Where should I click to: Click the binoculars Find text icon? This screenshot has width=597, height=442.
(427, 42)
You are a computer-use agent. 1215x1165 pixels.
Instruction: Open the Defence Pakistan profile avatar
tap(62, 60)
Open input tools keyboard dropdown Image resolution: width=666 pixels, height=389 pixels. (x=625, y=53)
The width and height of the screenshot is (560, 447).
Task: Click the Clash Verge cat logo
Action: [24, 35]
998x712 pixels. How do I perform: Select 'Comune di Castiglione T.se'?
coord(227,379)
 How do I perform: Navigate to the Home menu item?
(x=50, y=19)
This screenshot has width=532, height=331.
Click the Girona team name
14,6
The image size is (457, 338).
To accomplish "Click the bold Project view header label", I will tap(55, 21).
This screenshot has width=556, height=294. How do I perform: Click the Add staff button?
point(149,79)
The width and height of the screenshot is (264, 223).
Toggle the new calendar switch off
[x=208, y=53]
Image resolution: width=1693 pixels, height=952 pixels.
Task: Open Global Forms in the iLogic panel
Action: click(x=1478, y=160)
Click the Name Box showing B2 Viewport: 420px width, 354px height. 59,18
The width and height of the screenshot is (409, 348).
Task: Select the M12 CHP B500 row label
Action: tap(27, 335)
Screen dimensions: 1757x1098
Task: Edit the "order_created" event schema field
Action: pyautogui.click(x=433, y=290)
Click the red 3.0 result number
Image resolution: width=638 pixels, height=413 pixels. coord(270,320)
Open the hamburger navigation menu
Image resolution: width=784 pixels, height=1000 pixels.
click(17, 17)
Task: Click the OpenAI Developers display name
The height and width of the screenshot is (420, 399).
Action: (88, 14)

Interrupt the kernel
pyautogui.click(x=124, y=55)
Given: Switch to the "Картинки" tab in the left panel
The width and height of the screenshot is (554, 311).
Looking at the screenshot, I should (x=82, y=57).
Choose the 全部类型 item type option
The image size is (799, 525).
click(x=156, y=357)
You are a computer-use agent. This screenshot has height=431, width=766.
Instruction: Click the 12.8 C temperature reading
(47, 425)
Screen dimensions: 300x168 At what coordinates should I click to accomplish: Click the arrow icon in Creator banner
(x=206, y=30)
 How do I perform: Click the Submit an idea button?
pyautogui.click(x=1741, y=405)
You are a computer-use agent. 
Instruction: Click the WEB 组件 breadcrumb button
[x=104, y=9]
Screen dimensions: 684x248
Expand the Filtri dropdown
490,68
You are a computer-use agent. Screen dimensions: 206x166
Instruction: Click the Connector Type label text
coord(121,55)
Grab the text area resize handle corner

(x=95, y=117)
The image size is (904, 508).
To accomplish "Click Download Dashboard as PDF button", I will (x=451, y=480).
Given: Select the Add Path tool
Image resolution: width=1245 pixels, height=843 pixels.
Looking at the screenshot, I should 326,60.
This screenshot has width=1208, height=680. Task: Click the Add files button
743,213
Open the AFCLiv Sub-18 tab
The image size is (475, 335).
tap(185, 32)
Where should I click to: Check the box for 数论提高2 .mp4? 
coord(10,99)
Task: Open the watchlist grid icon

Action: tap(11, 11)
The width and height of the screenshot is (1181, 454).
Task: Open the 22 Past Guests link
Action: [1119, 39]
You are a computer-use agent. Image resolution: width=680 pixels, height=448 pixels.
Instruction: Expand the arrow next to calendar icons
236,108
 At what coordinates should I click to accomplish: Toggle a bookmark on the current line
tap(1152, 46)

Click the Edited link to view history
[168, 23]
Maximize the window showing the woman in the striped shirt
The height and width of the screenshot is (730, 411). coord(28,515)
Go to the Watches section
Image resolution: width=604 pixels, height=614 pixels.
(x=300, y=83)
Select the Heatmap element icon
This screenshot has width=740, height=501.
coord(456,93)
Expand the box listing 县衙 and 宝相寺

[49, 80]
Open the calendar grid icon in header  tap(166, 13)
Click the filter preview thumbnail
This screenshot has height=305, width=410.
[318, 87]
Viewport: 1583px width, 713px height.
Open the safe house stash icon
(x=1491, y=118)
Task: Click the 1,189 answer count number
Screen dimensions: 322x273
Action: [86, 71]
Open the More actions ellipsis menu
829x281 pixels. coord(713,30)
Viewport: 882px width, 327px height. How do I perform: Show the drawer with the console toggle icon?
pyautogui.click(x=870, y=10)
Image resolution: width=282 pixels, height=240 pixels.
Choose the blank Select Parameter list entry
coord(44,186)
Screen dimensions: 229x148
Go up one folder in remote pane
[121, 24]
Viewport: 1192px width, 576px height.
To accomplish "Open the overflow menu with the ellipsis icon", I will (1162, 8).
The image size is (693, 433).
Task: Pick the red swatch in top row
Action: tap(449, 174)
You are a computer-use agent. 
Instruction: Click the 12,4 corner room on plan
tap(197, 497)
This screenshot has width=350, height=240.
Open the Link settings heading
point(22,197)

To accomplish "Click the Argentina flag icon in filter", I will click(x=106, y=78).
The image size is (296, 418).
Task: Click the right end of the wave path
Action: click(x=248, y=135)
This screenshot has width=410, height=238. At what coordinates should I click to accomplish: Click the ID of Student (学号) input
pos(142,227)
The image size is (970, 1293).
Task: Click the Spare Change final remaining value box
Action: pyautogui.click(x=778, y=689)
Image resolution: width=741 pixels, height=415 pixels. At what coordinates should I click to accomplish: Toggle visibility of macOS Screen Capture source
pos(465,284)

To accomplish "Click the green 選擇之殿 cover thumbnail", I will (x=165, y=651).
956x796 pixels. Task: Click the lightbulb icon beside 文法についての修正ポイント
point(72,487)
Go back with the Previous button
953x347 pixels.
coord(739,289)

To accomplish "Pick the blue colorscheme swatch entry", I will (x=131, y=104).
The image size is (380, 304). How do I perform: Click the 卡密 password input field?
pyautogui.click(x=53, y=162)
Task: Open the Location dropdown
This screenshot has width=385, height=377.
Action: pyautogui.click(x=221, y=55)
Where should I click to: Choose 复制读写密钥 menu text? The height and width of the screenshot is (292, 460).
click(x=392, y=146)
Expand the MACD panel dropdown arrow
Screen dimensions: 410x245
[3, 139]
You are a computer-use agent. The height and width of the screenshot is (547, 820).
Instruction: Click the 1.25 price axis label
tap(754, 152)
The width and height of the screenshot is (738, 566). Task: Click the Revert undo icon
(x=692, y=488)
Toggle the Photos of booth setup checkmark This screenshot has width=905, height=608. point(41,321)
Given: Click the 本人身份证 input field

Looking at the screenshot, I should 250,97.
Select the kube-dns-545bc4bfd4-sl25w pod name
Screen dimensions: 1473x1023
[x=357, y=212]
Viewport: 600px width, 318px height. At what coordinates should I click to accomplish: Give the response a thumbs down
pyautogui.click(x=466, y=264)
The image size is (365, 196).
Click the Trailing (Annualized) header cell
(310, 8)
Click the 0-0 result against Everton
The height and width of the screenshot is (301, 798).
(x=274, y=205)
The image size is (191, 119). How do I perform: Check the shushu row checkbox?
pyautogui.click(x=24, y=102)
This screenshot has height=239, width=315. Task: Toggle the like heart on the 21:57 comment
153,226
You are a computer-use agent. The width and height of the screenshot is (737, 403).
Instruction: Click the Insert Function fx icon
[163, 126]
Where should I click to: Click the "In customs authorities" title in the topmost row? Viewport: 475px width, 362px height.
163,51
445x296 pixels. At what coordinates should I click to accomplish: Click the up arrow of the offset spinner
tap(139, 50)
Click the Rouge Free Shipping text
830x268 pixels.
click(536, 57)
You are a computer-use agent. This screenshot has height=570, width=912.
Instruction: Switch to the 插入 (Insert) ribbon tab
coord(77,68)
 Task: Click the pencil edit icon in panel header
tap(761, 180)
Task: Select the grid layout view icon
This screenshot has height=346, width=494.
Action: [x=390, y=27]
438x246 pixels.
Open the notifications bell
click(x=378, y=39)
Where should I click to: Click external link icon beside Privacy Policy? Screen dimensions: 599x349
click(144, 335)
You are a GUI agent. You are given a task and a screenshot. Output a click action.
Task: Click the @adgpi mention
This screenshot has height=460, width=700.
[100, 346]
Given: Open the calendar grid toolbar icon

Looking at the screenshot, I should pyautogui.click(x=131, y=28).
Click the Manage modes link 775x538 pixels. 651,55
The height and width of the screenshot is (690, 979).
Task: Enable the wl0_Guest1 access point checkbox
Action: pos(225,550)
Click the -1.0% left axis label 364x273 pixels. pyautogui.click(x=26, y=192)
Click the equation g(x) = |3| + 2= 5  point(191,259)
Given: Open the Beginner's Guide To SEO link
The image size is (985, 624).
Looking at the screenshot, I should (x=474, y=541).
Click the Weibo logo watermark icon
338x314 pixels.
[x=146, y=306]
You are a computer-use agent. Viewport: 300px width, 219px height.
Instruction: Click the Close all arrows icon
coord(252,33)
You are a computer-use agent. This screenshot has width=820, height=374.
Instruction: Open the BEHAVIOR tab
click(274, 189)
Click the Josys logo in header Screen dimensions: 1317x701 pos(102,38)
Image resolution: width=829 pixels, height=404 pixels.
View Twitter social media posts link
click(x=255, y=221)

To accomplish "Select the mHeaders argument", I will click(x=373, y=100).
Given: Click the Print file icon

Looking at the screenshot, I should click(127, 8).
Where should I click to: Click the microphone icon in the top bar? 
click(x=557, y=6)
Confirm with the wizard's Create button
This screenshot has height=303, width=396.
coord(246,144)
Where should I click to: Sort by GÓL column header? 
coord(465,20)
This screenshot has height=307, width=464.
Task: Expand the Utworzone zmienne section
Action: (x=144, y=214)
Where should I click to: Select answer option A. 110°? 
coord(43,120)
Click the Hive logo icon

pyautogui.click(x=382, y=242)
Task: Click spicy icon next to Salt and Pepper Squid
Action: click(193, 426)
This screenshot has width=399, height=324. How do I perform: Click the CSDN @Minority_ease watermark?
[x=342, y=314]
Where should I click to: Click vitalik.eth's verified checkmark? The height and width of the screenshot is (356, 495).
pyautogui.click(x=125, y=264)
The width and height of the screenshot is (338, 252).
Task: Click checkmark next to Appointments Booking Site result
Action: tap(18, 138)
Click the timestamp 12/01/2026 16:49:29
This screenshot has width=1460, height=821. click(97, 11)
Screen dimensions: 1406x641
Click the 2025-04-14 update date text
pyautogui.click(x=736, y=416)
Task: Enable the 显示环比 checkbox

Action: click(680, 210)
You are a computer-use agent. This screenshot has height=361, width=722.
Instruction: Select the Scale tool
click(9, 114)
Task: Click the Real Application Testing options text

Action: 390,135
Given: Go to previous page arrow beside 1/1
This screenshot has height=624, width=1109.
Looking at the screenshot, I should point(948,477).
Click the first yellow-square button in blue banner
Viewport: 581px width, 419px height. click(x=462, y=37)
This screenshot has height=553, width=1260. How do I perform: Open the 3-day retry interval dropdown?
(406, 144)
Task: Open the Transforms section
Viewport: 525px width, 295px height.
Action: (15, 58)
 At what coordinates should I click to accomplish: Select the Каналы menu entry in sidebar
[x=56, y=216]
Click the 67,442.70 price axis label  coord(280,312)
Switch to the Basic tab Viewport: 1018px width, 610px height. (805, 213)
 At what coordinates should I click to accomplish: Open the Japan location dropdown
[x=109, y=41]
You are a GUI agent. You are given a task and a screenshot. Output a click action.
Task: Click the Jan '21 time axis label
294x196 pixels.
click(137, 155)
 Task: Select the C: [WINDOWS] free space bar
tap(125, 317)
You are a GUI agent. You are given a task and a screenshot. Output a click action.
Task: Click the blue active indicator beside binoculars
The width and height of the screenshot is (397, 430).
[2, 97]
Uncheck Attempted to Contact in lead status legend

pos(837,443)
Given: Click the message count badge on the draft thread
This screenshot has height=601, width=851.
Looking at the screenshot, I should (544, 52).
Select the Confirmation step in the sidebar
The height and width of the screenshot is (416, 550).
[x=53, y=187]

= = = =

■ Work to complete: Convert everything from the start of the rows down to the line containing "Image resolution: width=638" into a Markdown table with the columns Number and Record line. Give each non-blank line its own number and leave out blank lines.

■ Result of this task:
| Number | Record line |
|---|---|
| 1 | Where should I click to: Click the binoculars Find text icon? This screenshot has width=597, height=442. |
| 2 | (427, 42) |
| 3 | You are a computer-use agent. 1215x1165 pixels. |
| 4 | Instruction: Open the Defence Pakistan profile avatar |
| 5 | tap(62, 60) |
| 6 | Open input tools keyboard dropdown Image resolution: width=666 pixels, height=389 pixels. (x=625, y=53) |
| 7 | The width and height of the screenshot is (560, 447). |
| 8 | Task: Click the Clash Verge cat logo |
| 9 | Action: [24, 35] |
| 10 | 998x712 pixels. How do I perform: Select 'Comune di Castiglione T.se'? |
| 11 | coord(227,379) |
| 12 |  How do I perform: Navigate to the Home menu item? |
| 13 | (x=50, y=19) |
| 14 | This screenshot has width=532, height=331. |
| 15 | Click the Girona team name |
| 16 | 14,6 |
| 17 | The image size is (457, 338). |
| 18 | To accomplish "Click the bold Project view header label", I will tap(55, 21). |
| 19 | This screenshot has width=556, height=294. How do I perform: Click the Add staff button? |
| 20 | point(149,79) |
| 21 | The width and height of the screenshot is (264, 223). |
| 22 | Toggle the new calendar switch off |
| 23 | [x=208, y=53] |
| 24 | Image resolution: width=1693 pixels, height=952 pixels. |
| 25 | Task: Open Global Forms in the iLogic panel |
| 26 | Action: click(x=1478, y=160) |
| 27 | Click the Name Box showing B2 Viewport: 420px width, 354px height. 59,18 |
| 28 | The width and height of the screenshot is (409, 348). |
| 29 | Task: Select the M12 CHP B500 row label |
| 30 | Action: tap(27, 335) |
| 31 | Screen dimensions: 1757x1098 |
| 32 | Task: Edit the "order_created" event schema field |
| 33 | Action: pyautogui.click(x=433, y=290) |
| 34 | Click the red 3.0 result number |
| 35 | Image resolution: width=638 pixels, height=413 pixels. coord(270,320) |